:: DATA PROVIDED ::

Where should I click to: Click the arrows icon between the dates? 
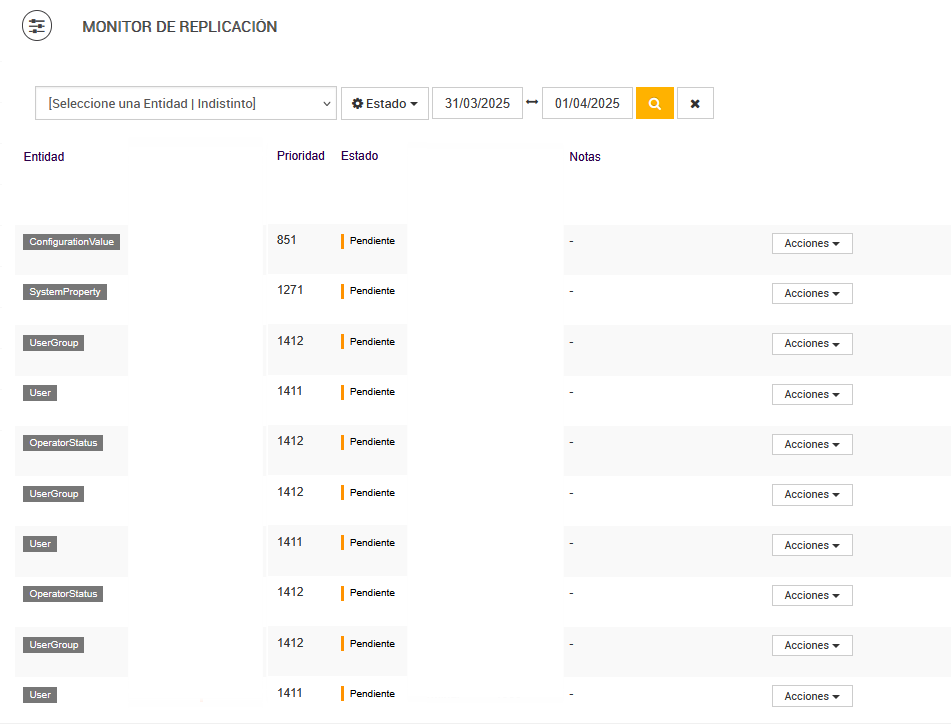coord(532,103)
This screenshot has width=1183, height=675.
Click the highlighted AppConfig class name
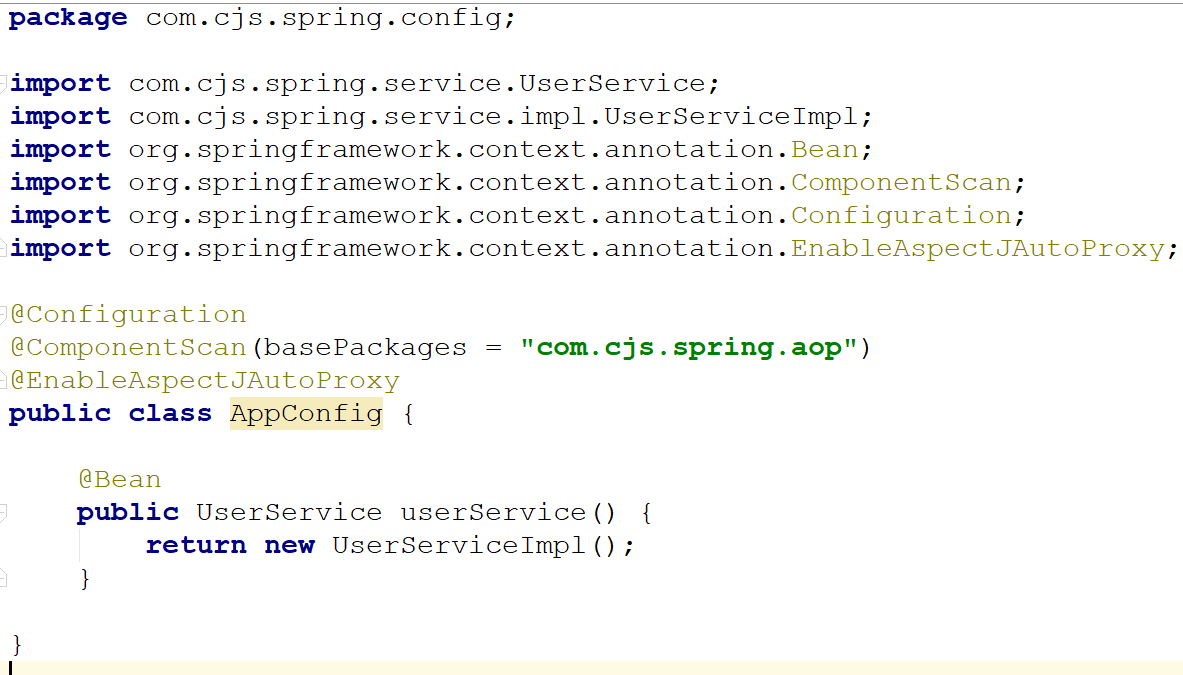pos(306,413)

:::

● **WHAT THIS TASK INVOLVES**: Word for word, set down each record shown above, omitting the pictures.

● **EXERCISE SOLUTION**:
Where should I click to: Click the arrows icon between the dates? 
coord(532,103)
This screenshot has width=1183, height=675.
Click the highlighted AppConfig class name
pos(306,413)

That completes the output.